Consumption has been mired in meager growth. GDP managed to grow by a mere 2.0 percent. The fragile economy’s recovery now faces a new deadly epidemic from China.

The government must shift to the traditional formula to avoid a contraction. To come up with right measures, policymakers must first study the current and forthcoming economic developments. It is the same as the doctor finding the right prescription and treatment through precise diagnosis.

The government has erred from the examination and understanding of the economy. Key measurements are included in the monthly industrial output data released by Statistics Korea. They reflect the cyclical and seasonal factors, as well as other issues, like natural disasters and strikes, that influence business and economic activities.
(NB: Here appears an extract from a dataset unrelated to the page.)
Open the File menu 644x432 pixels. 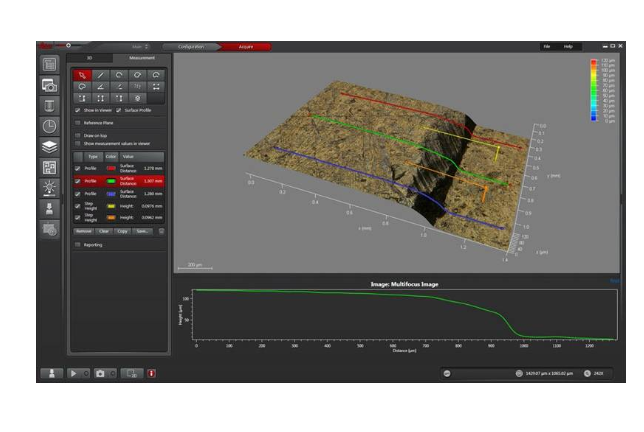coord(547,46)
To study business and economic trends, the rule of thumb is to leave out the irregular or volatile factors and focus on the cyclical features. The coincident index implies the current economic trends while the leading index foreshows the developments of six months and onwards.

The Korean economy requires strong measures in the face of a lengthy stagnation. But last July, the government suddenly changed the way it calculates key indicators, without providing a clear rationale. Whether they would lead to a more accurate reading of the economy also remains unclear.

Before the government fixed their calculation methods, both coincident index and leading index had been skidding. But after the revision, the fall in the coincident index stagnated, while the leading index rather turned north.

Still, exports have been contracting for 13 consecutive months. Facility and construction investments have been declining over the last two years. Consumer spending also has been subdued, due to a worsened job market and increased household debt. Policies helped little as they mostly were unfriendly towards the market.

The government has narrowed the criteria to study the business trend to six months from one year. When the reference period is shortened during times of a slowdown, the fall in indicators could lessen.

Before the reference period was shortened, the indicators had headed downhill after their peaks in May 2017 and September 2017. But after the change in calculation, the peak changed. Since indicators serve as the reference for economic measures, their accuracy and objectivity should be repeatedly examined.

Translation by the Korea JoongAng Daily staff.